- About this exercise
Using the listing below, retype exactly the lines starting at the one with "Screenshot is 1240x2576." and ending at the one with "shop@leisuregames.com (777, 2361)", and include both.

- Available data

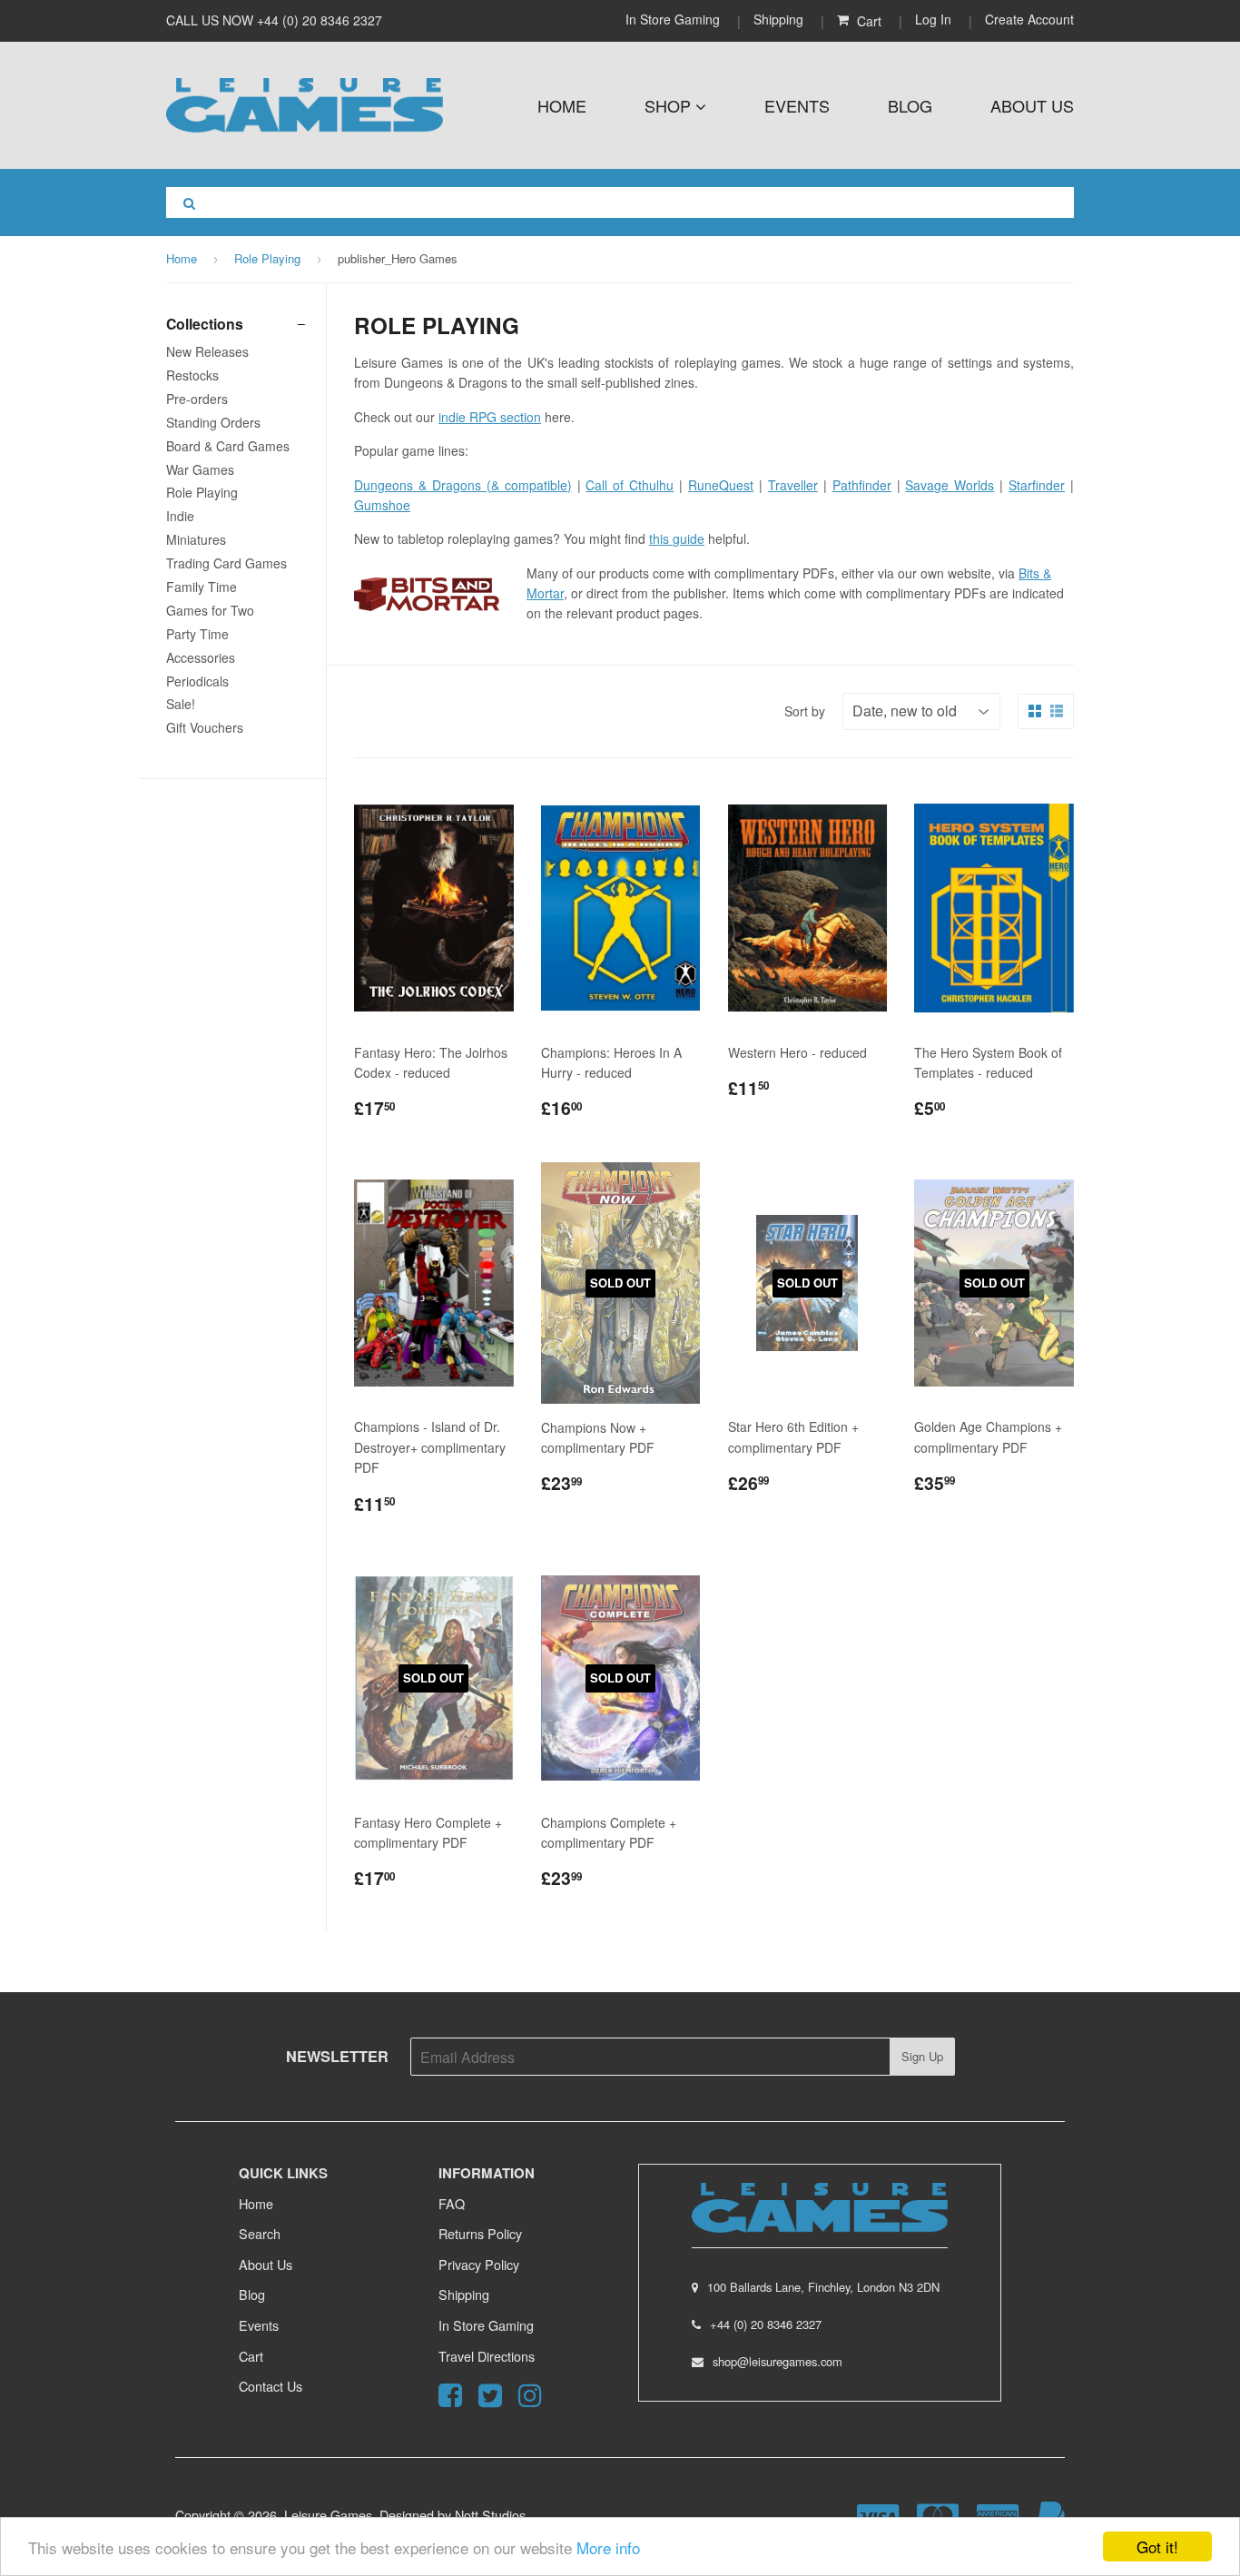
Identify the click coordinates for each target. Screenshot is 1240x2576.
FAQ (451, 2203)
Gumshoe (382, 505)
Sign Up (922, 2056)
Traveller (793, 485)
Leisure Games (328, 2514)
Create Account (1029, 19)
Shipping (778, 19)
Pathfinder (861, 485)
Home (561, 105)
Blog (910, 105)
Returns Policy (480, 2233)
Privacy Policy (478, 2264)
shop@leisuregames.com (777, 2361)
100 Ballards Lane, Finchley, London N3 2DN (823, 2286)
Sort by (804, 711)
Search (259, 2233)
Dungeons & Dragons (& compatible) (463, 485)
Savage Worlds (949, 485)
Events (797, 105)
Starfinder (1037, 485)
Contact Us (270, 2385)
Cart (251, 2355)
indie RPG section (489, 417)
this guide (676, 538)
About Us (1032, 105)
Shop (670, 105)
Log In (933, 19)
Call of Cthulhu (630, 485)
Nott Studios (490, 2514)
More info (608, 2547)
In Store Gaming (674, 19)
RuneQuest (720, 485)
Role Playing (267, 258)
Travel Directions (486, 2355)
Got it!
--
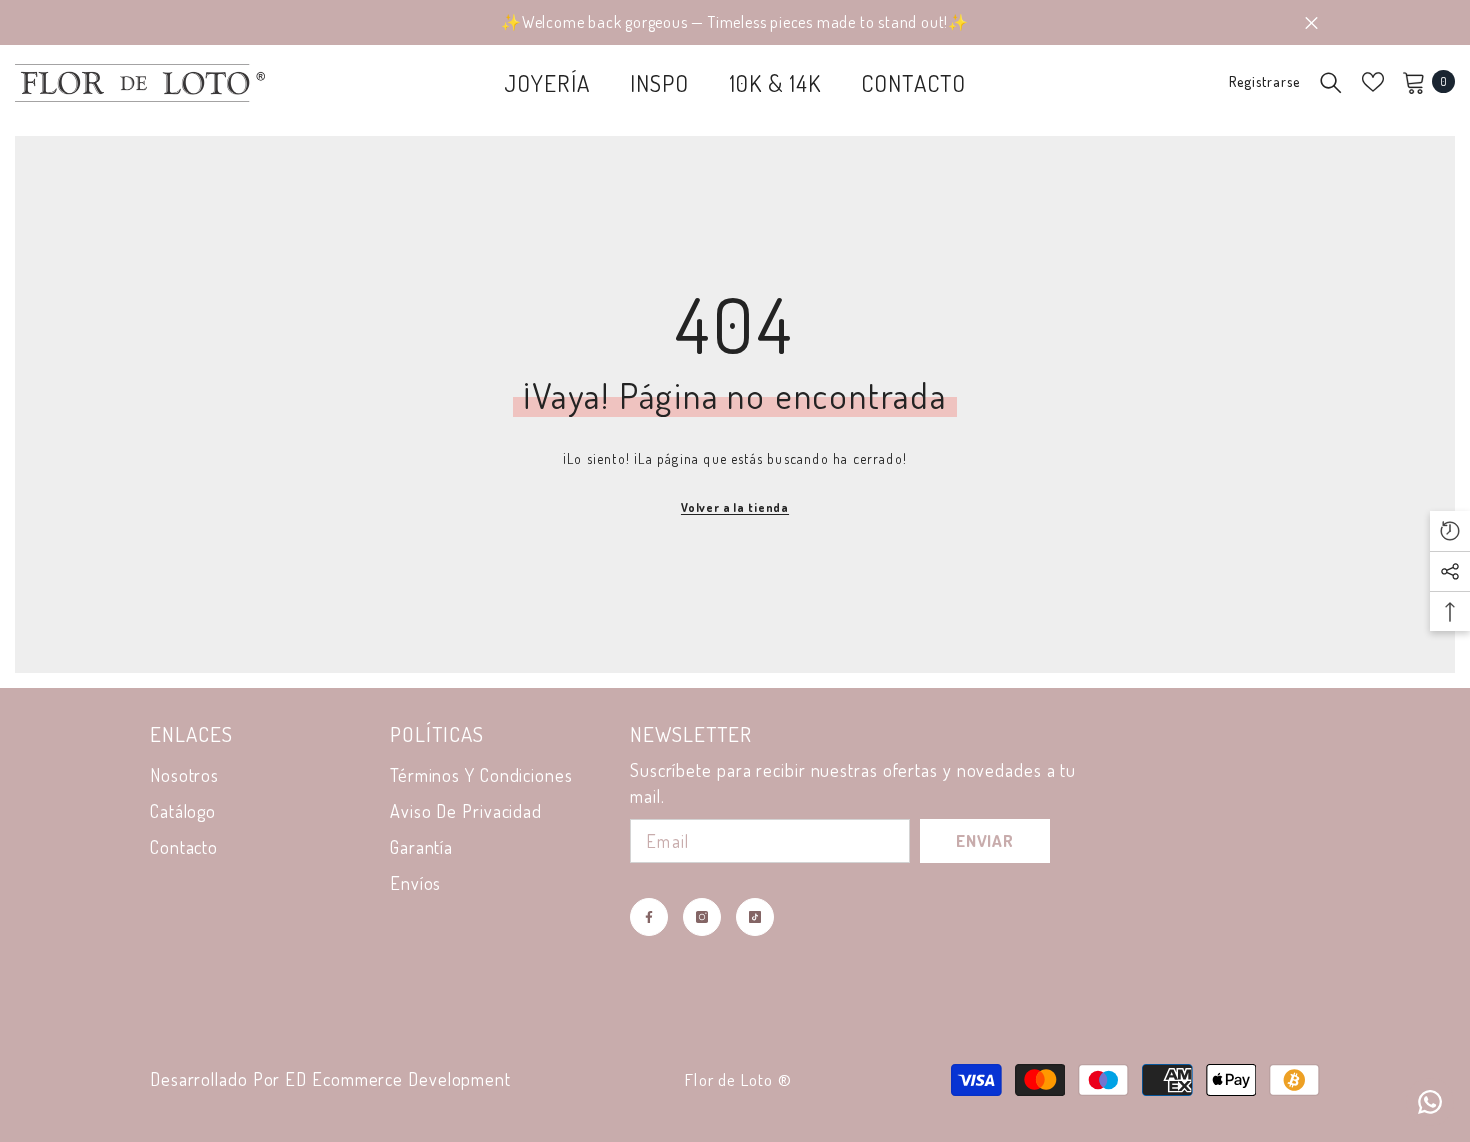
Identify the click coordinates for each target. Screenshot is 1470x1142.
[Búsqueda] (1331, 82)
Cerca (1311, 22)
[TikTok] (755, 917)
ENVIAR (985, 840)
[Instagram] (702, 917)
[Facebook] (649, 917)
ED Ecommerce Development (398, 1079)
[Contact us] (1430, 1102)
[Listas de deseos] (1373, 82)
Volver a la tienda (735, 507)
* * *
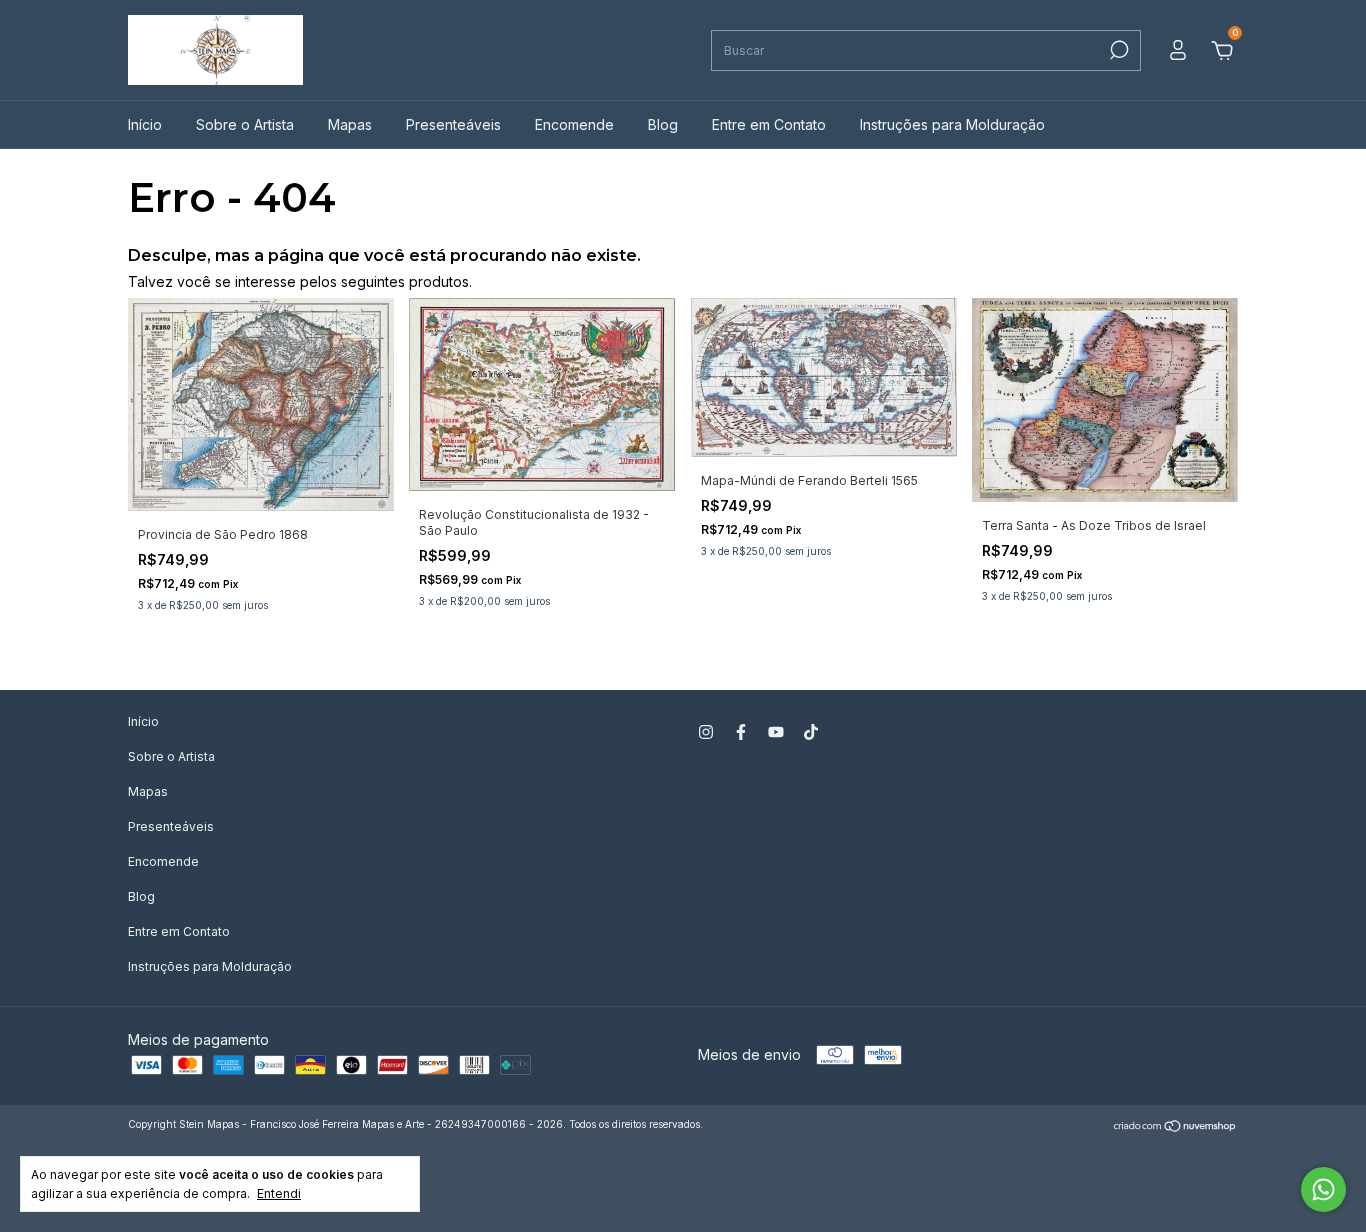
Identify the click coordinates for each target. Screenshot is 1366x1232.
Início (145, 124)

- Output of the exercise
Identify the click coordinates for each target. Screenshot is 1240x2576.
FAQ (451, 2203)
Gumshoe (382, 505)
Sign Up (922, 2056)
Traveller (793, 485)
Leisure Games (328, 2514)
Create Account (1029, 19)
Shipping (778, 19)
Pathfinder (861, 485)
Home (561, 105)
Blog (910, 105)
Returns Policy (480, 2233)
Privacy Policy (478, 2264)
shop@leisuregames.com (777, 2361)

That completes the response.